▶ **WORK INSTRUCTIONS**
Arrange the following lines as a numbered list, leaving out any blank lines.

▶ **RECORD EXTRACTS**
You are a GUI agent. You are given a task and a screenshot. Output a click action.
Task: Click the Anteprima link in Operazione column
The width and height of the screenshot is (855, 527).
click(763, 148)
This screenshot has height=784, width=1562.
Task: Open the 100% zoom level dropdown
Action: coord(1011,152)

▶ **EXERCISE OUTPUT**
1. You are a GUI agent. You are given a task and a screenshot. Output a click action.
2. Task: Click the Anteprima link in Operazione column
3. The width and height of the screenshot is (855, 527).
4. click(763, 148)
5. This screenshot has height=784, width=1562.
6. Task: Open the 100% zoom level dropdown
7. Action: coord(1011,152)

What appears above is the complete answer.